The U.S. economy has reached a milestone: It finally has regained all the private-sector jobs it lost during the Great Recession.
Yet it took a painfully slow six years, and unemployment remains stubbornly high at 6.7 percent.
The comeback figures were contained in a government report Friday that showed a solid if unspectacular month of job growth in March.
Businesses and nonprofits shed 8.8 million jobs during the 2007-09 recession; they since have hired 8.9 million. But because the population has grown since the big downturn, the economy is still millions of jobs short of where it should be by now.
Also, government jobs are still 535,000 below the level they were at when the recession began in December 2007. That’s why the overall economy still has 422,000 fewer jobs than it did then.
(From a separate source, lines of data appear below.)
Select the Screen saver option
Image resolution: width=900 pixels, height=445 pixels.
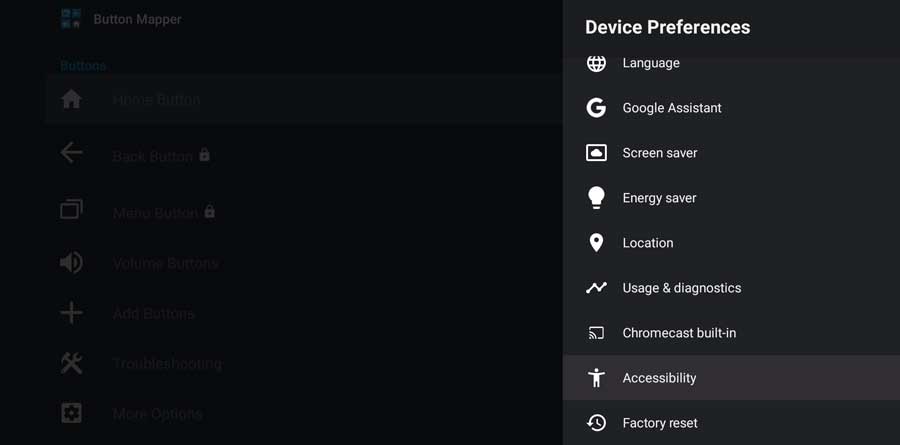[x=731, y=153]
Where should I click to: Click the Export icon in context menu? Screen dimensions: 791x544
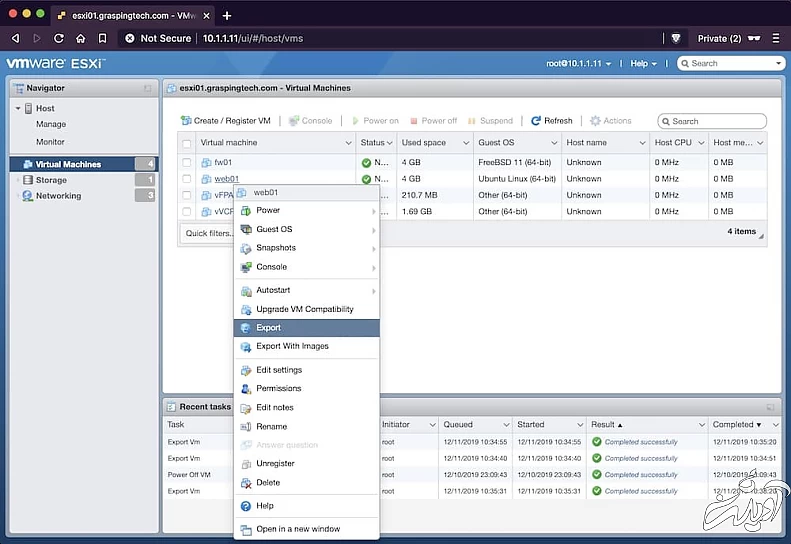click(x=246, y=328)
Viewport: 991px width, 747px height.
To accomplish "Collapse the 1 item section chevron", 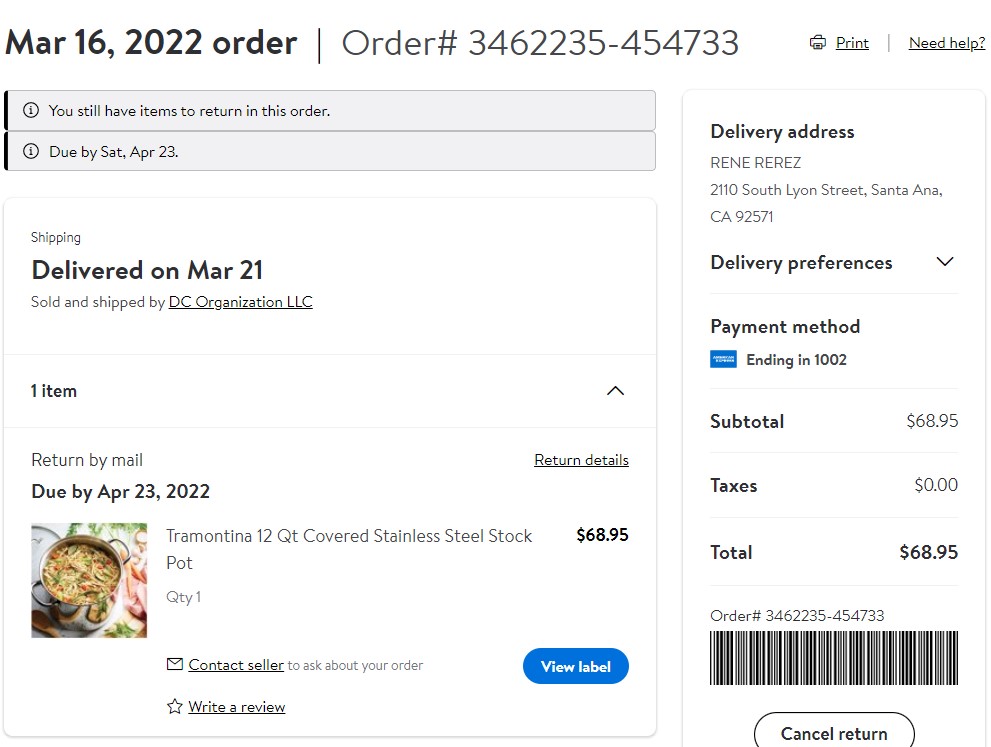I will coord(615,391).
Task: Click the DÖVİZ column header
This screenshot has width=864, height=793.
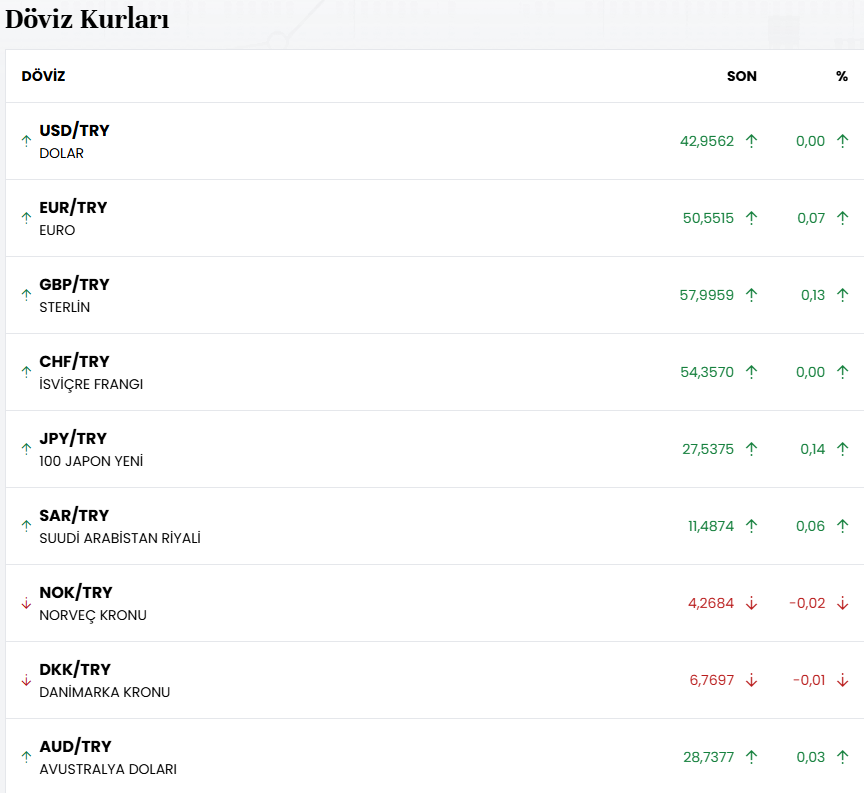Action: [x=43, y=76]

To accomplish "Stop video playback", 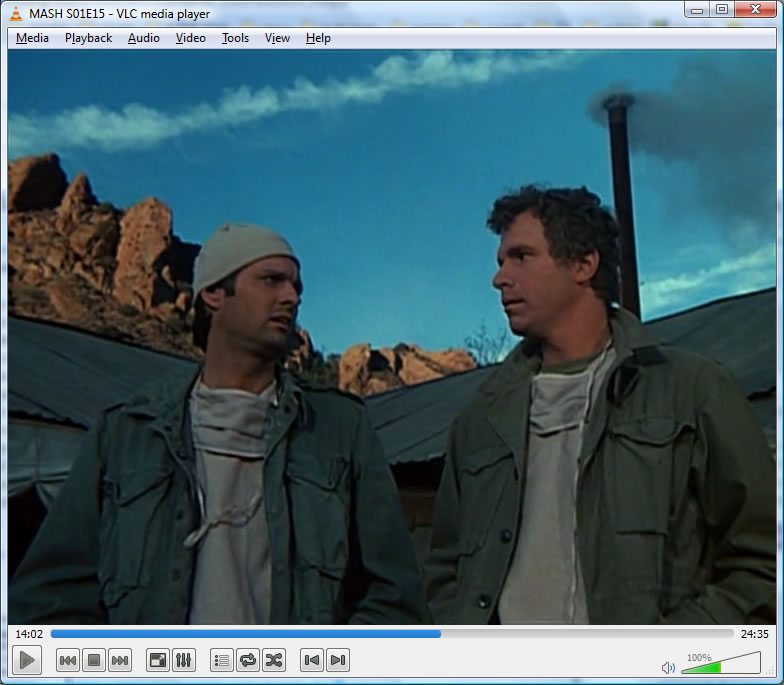I will pyautogui.click(x=94, y=660).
As a result, most analysts were hardly celebrating the milestone.
Heidi Shierholz, an economist at the liberal Economic Policy Institute, called it a “pretty meaningless benchmark economically.”
“The potential labor force is growing all the time, so the private sector should have added millions of jobs over the last six-plus years,” she said.
U.S. employers did add a seasonally adjusted 192,000 jobs in March, just below February’s 197,000, which was revised higher. March’s figure nearly matched last year’s average monthly gain, suggesting that the economy has recovered from the hiring slowdown caused by severe weather in December and January.
“We’re seeing sustained improvement,” said Scott Anderson, chief economist at Bank of the West. “But we’re not really that much stronger than we were last year. And we need more improvement for a stronger economy to come into fruition.”